**The task**
Could you copy word for word only the lines between the one containing "Image resolution: width=455" and the end of the listing below, both included, and leave out the pictures?

**Given data**
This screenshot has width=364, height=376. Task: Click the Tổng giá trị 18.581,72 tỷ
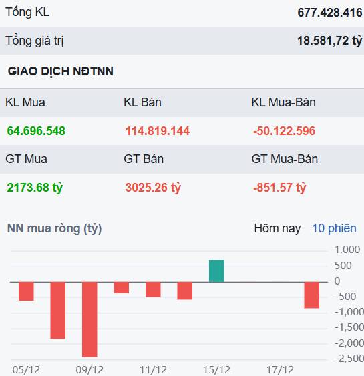329,41
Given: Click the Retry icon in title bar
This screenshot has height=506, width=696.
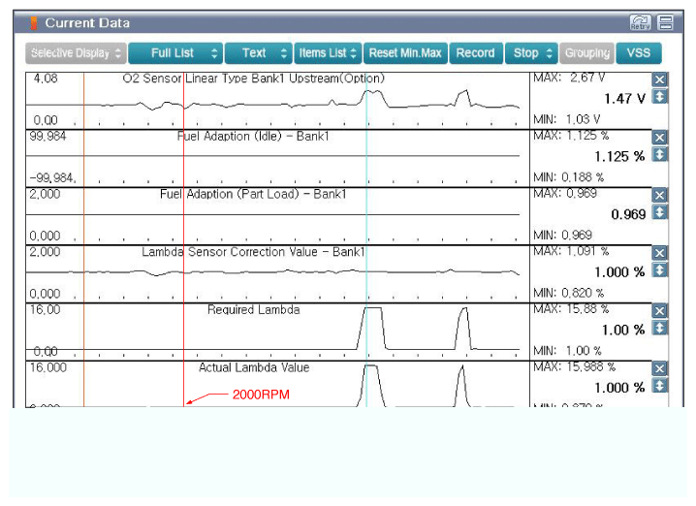Looking at the screenshot, I should (x=640, y=22).
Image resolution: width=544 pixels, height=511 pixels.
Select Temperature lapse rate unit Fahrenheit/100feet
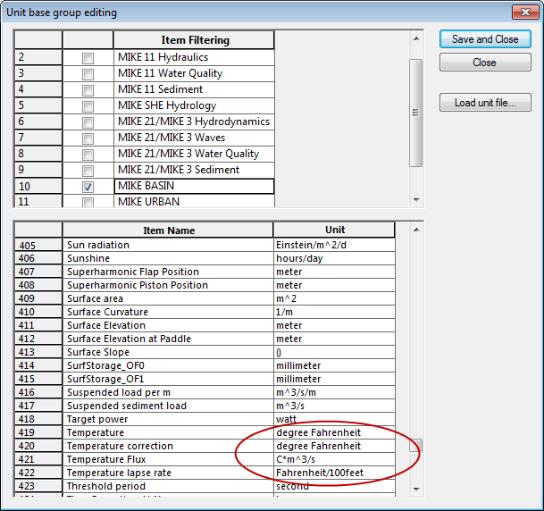click(x=334, y=473)
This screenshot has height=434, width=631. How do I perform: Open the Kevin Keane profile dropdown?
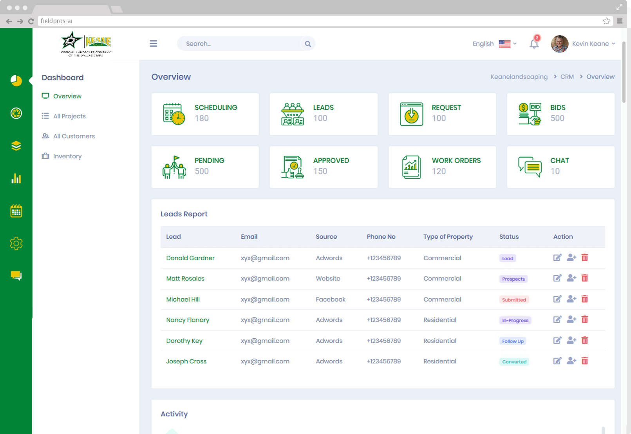(583, 44)
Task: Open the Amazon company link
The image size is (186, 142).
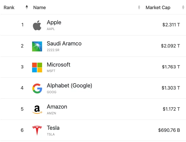Action: pos(57,107)

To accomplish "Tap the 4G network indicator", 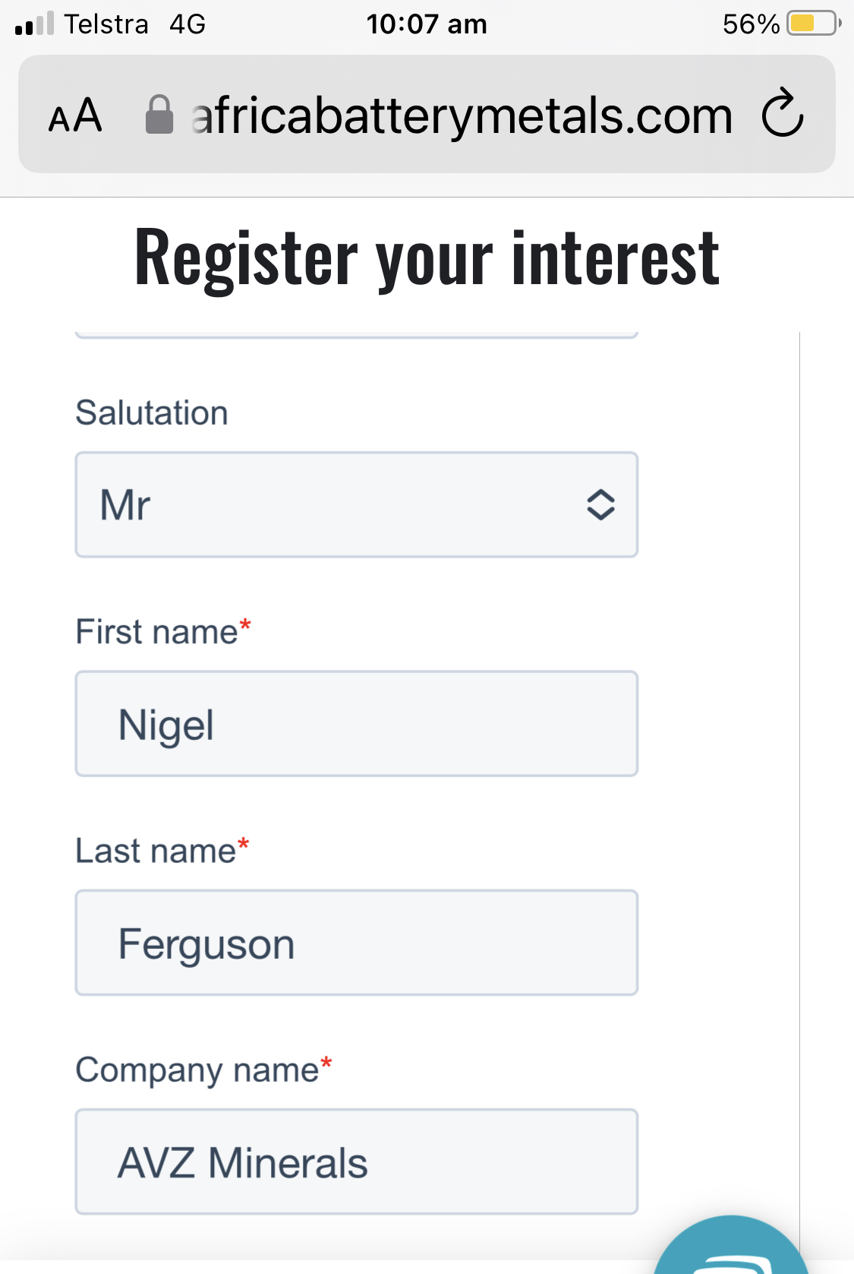I will pyautogui.click(x=188, y=24).
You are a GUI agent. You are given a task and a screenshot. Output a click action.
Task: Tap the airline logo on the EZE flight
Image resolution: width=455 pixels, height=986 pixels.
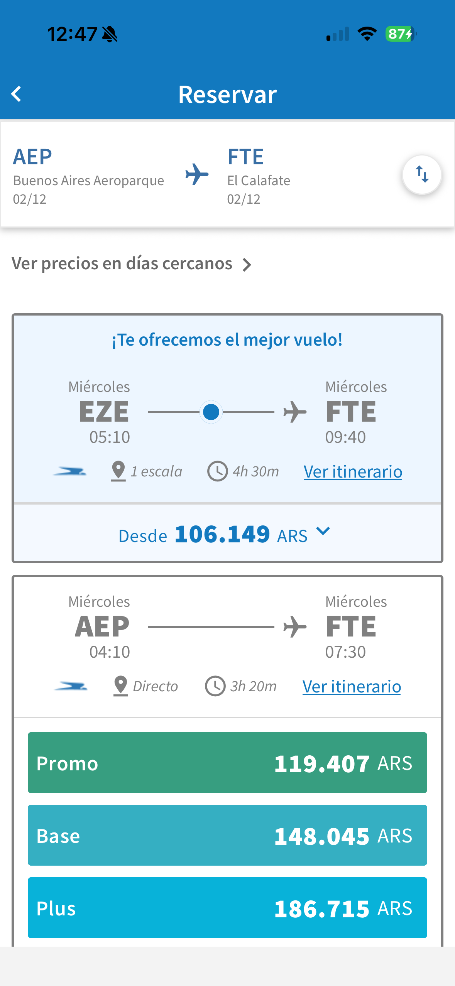(x=69, y=471)
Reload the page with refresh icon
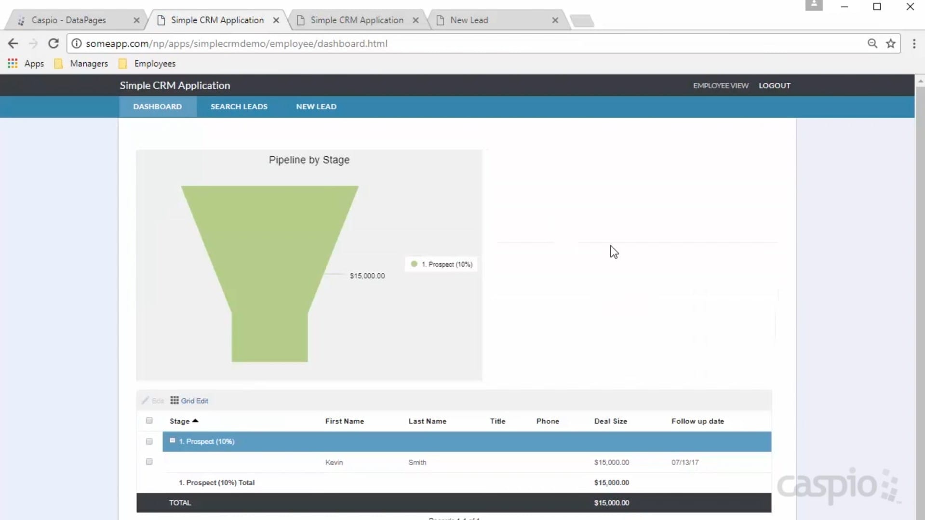The image size is (925, 520). [54, 43]
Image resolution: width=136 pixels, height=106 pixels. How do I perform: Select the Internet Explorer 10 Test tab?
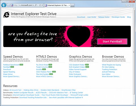58,5
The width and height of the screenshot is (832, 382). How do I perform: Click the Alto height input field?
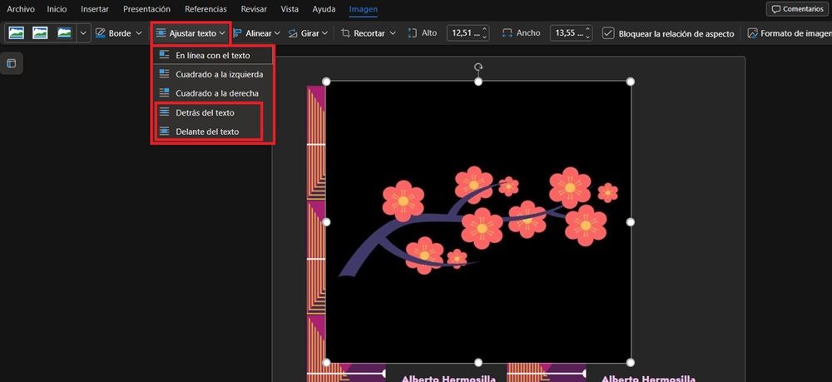point(464,33)
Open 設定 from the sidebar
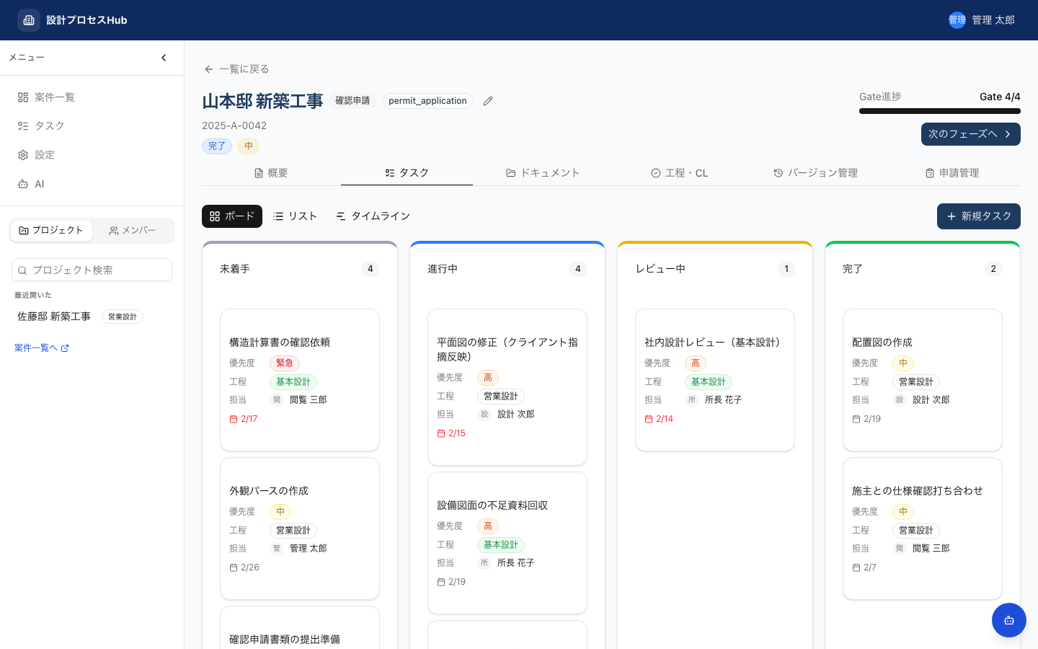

**Written answer**
Image resolution: width=455 pixels, height=986 pixels.
(x=69, y=471)
Reload the page with refresh icon
The image size is (925, 520). [54, 43]
Image resolution: width=136 pixels, height=106 pixels. How do I perform: Select the Internet Explorer 10 Test tab?
58,5
The width and height of the screenshot is (832, 382). How do I perform: Click the Alto height input field?
point(464,33)
Open 設定 from the sidebar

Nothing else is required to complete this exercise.